An important management principle is that risk must be assessed and reduced as far as practicable, even though relevant technical standards for such aspects as noise levels and pollution of the working atmosphere may have been met.
This means that StatoilHydro carries out evaluations together with users when planning workplaces and plants, and performs studies or analyses to check whether burdens or exposure can be reduced.
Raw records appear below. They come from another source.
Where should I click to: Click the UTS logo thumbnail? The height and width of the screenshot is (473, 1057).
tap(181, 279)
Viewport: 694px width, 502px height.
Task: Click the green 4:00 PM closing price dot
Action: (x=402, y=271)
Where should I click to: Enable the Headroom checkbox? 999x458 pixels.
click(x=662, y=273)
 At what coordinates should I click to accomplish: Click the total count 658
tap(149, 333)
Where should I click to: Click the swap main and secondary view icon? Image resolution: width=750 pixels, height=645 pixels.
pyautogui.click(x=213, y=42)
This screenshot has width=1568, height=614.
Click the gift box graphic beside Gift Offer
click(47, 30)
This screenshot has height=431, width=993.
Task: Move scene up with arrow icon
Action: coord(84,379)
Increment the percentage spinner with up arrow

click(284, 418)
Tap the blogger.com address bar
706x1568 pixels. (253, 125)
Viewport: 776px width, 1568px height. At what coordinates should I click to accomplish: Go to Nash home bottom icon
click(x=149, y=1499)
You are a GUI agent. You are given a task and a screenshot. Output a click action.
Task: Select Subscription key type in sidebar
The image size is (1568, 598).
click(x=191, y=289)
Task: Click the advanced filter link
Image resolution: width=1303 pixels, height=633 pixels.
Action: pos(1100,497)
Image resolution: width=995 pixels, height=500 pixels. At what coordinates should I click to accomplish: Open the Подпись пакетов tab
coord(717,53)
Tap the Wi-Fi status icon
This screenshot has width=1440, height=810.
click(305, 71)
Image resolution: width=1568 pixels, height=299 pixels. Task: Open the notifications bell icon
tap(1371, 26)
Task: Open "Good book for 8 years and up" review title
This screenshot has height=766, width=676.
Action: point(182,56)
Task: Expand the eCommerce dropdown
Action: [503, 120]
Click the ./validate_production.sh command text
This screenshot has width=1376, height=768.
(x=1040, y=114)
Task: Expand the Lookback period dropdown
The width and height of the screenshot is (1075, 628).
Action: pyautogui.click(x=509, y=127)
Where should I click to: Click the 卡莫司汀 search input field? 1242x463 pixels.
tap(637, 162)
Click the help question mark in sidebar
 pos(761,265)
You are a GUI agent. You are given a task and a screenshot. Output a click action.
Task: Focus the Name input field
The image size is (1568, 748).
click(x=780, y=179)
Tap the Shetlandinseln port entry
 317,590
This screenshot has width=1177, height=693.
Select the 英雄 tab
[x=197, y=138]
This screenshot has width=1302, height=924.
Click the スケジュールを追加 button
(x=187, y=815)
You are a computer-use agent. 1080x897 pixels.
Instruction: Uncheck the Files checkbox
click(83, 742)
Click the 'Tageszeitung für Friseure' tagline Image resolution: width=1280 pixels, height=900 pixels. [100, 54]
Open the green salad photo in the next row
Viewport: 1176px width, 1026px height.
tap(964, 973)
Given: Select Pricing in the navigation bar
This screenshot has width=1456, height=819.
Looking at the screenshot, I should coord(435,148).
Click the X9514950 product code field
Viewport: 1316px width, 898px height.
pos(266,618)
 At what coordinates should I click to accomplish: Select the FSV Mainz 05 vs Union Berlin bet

That also applies in relation to traditional and established solutions.
StatoilHydro’s goals for health and the working environment are:
• to achieve security, workplace health promotion, trust, collaboration and improvements
• to avoid undesirable loads, injuries, and occupational illnesses and fatalities
• to have clear targets and requirements to achieve these goals.
During the operations phase, the group carries out studies of the working environment and work processes to assess whether risk can be reduced by making changes to technology, organising the work differently, providing worker training or improving protection.
Clear priorities are set for risk reduction when a hazard has been identified:
• removing the hazard through design or technology changes, or by converting to less hazardous chemicals
• controlling the hazard through technological solutions, such as a closed system
• controlling the hazard through organisational measures or changing work processes
• controlling the hazard through protective measures or equipment - this represents the final option or is used as a last barrier.
Evaluations and analyses based on Norway's Norsok standards are carried out in the design phase, with working environment surveys and StatoilHydro’s own tools deployed during operation to assess chemicals, noise, ergonomics and psychosocial conditions.
The group performs evaluations and measurements to assess whether its risk-reduction measures are effective, and also follow up in such a way that possible residual risk is controlled.